> BRIEF
Which lines in the listing below contain the string "coordinates"? Report each such line in full.

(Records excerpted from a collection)
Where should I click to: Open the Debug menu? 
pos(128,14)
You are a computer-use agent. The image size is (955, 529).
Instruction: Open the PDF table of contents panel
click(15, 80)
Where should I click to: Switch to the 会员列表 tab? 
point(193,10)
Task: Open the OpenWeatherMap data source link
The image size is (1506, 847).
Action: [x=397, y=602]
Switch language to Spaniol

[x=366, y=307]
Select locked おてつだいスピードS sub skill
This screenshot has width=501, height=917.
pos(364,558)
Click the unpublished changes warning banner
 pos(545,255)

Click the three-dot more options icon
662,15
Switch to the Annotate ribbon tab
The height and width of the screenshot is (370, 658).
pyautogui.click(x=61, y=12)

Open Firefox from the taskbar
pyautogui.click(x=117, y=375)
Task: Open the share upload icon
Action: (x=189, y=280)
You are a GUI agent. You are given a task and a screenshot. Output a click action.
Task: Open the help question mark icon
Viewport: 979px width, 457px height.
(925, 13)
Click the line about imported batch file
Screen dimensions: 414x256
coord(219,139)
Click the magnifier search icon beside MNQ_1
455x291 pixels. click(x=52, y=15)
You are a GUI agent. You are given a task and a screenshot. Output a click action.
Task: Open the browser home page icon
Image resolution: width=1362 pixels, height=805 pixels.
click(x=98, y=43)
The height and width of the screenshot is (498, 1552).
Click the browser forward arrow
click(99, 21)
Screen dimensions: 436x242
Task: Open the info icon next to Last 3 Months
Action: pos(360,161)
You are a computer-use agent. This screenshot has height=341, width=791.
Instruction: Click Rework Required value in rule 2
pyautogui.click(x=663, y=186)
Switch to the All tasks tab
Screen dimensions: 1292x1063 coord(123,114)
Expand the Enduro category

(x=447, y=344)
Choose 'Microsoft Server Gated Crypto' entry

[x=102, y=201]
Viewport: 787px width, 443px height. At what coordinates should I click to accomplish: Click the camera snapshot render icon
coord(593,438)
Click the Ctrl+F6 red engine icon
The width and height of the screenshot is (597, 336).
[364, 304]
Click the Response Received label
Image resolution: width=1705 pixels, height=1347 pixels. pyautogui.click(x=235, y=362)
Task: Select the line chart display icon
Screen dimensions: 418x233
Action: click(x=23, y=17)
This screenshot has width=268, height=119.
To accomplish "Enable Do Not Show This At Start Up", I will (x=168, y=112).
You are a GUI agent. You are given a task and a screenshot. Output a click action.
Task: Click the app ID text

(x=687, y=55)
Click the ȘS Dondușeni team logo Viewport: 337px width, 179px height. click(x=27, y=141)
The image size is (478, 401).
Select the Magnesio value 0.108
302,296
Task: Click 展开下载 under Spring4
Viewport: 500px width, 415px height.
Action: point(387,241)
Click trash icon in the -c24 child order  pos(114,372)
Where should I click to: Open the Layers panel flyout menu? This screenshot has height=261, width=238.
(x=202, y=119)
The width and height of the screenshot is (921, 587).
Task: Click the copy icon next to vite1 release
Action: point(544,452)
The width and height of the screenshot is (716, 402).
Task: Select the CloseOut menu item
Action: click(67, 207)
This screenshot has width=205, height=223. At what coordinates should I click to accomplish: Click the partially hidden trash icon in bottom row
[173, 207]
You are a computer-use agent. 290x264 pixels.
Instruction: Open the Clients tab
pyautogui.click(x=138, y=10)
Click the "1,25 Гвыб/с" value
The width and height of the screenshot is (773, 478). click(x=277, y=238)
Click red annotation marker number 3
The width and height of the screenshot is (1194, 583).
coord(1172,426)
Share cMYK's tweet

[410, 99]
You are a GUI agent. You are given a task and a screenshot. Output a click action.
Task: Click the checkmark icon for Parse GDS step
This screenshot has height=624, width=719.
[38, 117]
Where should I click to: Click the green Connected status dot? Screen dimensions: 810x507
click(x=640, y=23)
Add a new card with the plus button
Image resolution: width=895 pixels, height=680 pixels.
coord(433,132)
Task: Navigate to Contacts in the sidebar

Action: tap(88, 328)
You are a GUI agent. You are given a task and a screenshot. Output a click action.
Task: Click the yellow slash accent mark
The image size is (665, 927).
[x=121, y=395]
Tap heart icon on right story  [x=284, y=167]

> RESPONSE
Viewport: 787px width, 443px height. At what coordinates should I click to accomplish: Click the camera snapshot render icon
This screenshot has width=205, height=223. At what coordinates should I click to accomplish: Click the partially hidden trash icon in bottom row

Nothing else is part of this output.